▸ **PROBLEM 1**:
Decide whether each statement agrees with the text on filter bag systems, answering yes or no and quoting the deciding words of the text: (a) Strainer bags are most often made from polyester and nylon woven media. (b) For pressures higher than 10 psi, the adapter head system is recommended. (c) In a closed system, the filter bag is supported by a retainer basket.
▸ **PROBLEM 2**:
From the text on filter bag systems, extract the passage starting with "The adapter head system is" and going on through "makes filtration bypass-free.".

▸ **SELECTED EXTRACT**:
————————
Filter bags are used in a multitude for industrial applications. Whether you are working on your first filter bag system or rebuilding an existing system, the following pages provide the information needed to understand filter bag systems and how they work.

FilterbagsNetherlands will guide you through the types of filter bag systems, the definition of a micron, the types of filter bag media, and filter bag efficiency.

Filter Bag Systems
What is a micron?
Filter Bag Media

Filter Bag Systems
There are two basic types of filter bag systems: open systems and closed systems.

Open System
An open system is the most economical bag filter system that consists of a filter bag that is simply tied to a pipe or attached to an adapter head through which unfiltered liquid passes.

Strapped filter bag system
Adapter head system
Adaptability is a clear advantage of a tie-up filter bag system. Because no special hardware is required, tie-up filter bags offer versatility and simplicity for many industrial applications. Any medium, any shape, any size, we can produce to your exact specifications.

Strainer Bag System Perhaps the simplest filter bag is the pressureless free flow strainer bag (gravity). These bags can be manufactured from almost any media, but are most often made from polyester and nylon woven media. Available in a variety of standard sizes. These sieve bags are produced with an elastic, a drawstring, or a rough top. They are the most economical choice for coarse gravity flow filtration.

The adapter head system is a low-cost, easy-to-use solution for gravity or low-pressure filtration. Filter bags for the adapter head system can be of any combination of media/micron. They are installed by simply sliding the ring over the adapter head and securing the bag, creating a positive seal. The filter bag can be removed quickly and easily, without clamps or tools. For even easier replacement, our filter bags come with integral handles and custom ring size for a perfect fit. The lack of a seam knob makes filtration bypass-free.

Note: For pressures higher than 10 psi, a stainless steel filter basket is recommended.

Filter bag mounted on adapter head
Filter Bag mounted on Adapter Head System
Adapter Head Filter Bag

Closed System
A closed system is a filtration system under pressure. Liquid is passed through an inlet of a filter vessel into the top of a filter bag supported by a retainer basket. The liquid moves through the supported filter medium where the contaminant is trapped. The cleaned filtrate exits the filter vessel through an outlet connection. The contaminated particles are retained in the filter bag for easy replacement and removal. The filter medium in the filter bag is selected based on the particle size required.
————————
▸ **Item position entries**:
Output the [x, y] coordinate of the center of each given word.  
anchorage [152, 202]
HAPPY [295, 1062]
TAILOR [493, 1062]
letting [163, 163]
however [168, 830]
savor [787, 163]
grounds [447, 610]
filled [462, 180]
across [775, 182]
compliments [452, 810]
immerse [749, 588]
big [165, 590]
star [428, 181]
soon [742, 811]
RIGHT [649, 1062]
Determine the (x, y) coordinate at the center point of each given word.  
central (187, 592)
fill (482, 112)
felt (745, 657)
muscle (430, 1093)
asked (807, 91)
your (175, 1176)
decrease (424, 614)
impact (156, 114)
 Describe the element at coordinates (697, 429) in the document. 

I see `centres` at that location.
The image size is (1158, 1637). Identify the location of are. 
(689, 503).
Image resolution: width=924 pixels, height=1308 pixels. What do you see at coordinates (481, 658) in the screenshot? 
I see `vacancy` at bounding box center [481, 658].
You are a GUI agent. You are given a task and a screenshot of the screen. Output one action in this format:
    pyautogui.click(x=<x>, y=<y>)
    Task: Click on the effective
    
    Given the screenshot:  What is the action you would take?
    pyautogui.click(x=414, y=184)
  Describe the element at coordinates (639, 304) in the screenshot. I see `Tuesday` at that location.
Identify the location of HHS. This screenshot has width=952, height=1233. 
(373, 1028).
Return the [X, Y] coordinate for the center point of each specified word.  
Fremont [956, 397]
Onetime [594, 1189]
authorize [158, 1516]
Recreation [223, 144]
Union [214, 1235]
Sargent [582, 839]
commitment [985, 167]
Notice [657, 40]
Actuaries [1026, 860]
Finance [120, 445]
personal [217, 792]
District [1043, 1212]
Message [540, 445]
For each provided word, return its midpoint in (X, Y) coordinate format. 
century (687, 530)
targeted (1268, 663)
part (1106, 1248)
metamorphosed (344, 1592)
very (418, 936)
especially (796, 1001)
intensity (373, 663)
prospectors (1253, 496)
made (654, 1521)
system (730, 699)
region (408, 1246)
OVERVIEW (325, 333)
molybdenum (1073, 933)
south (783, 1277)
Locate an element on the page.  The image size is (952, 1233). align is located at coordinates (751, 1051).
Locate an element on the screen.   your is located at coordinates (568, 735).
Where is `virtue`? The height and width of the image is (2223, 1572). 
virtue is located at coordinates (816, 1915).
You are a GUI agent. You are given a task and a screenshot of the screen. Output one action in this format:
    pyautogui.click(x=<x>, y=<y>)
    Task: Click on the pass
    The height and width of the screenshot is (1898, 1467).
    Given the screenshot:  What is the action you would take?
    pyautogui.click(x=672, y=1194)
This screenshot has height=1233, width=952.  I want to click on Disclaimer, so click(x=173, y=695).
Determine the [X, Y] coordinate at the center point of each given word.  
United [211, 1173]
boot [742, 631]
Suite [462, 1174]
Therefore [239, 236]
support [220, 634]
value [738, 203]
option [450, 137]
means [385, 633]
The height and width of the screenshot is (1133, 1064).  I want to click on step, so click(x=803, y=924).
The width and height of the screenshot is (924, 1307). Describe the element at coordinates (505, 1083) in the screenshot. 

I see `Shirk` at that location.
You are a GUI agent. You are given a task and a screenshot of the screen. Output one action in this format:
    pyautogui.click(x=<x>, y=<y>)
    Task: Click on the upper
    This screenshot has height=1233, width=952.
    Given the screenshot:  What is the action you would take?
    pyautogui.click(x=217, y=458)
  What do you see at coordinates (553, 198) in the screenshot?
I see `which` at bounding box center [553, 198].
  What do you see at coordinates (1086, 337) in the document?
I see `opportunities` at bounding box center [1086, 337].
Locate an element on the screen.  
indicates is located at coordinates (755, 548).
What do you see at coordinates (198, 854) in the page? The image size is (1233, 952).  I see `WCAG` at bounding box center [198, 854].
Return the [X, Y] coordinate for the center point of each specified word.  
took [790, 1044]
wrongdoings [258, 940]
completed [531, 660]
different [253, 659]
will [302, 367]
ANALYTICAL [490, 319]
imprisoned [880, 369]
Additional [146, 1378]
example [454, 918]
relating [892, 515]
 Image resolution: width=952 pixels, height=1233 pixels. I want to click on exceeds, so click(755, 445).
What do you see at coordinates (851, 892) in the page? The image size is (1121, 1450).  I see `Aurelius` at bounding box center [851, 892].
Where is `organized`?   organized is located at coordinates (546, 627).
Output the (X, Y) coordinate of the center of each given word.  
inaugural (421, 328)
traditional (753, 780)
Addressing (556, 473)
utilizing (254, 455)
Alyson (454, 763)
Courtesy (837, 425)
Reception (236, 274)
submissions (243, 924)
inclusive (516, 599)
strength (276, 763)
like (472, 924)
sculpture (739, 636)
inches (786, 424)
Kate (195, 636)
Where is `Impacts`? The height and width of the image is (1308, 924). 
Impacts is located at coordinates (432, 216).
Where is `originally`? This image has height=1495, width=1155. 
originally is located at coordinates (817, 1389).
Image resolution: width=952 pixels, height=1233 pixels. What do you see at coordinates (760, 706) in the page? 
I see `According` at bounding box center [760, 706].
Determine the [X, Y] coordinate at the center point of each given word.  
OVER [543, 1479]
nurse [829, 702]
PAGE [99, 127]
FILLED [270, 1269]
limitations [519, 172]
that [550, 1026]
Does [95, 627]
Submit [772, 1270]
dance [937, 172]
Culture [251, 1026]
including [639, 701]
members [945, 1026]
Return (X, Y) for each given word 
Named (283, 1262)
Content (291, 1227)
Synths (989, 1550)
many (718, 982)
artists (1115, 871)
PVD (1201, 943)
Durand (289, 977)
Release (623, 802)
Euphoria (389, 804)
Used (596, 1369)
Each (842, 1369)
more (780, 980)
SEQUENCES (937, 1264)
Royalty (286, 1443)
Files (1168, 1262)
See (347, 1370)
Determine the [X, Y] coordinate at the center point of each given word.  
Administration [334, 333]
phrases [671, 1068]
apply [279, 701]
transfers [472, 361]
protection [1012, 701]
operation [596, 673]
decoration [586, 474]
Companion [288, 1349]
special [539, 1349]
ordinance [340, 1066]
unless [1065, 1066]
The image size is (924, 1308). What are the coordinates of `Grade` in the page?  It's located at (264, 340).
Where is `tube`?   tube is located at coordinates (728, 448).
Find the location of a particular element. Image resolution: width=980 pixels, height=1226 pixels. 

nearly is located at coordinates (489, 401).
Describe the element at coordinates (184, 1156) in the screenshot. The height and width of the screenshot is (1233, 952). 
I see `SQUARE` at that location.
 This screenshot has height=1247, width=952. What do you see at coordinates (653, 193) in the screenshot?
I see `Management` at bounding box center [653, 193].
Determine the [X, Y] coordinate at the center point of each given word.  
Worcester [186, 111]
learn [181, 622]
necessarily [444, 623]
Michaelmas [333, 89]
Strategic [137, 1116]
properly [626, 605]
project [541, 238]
————————
▸ **EXPECTED OUTPUT 1**:
(a) Yes: "are most often made from polyester and nylon woven media"
(b) No: "For pressures higher than 10 psi, a stainless steel filter basket is recommended."
(c) Yes: "into the top of a filter bag supported by a retainer basket"

▸ **EXPECTED OUTPUT 2**:
The adapter head system is a low-cost, easy-to-use solution for gravity or low-pressure filtration. Filter bags for the adapter head system can be of any combination of media/micron. They are installed by simply sliding the ring over the adapter head and securing the bag, creating a positive seal. The filter bag can be removed quickly and easily, without clamps or tools. For even easier replacement, our filter bags come with integral handles and custom ring size for a perfect fit. The lack of a seam knob makes filtration bypass-free.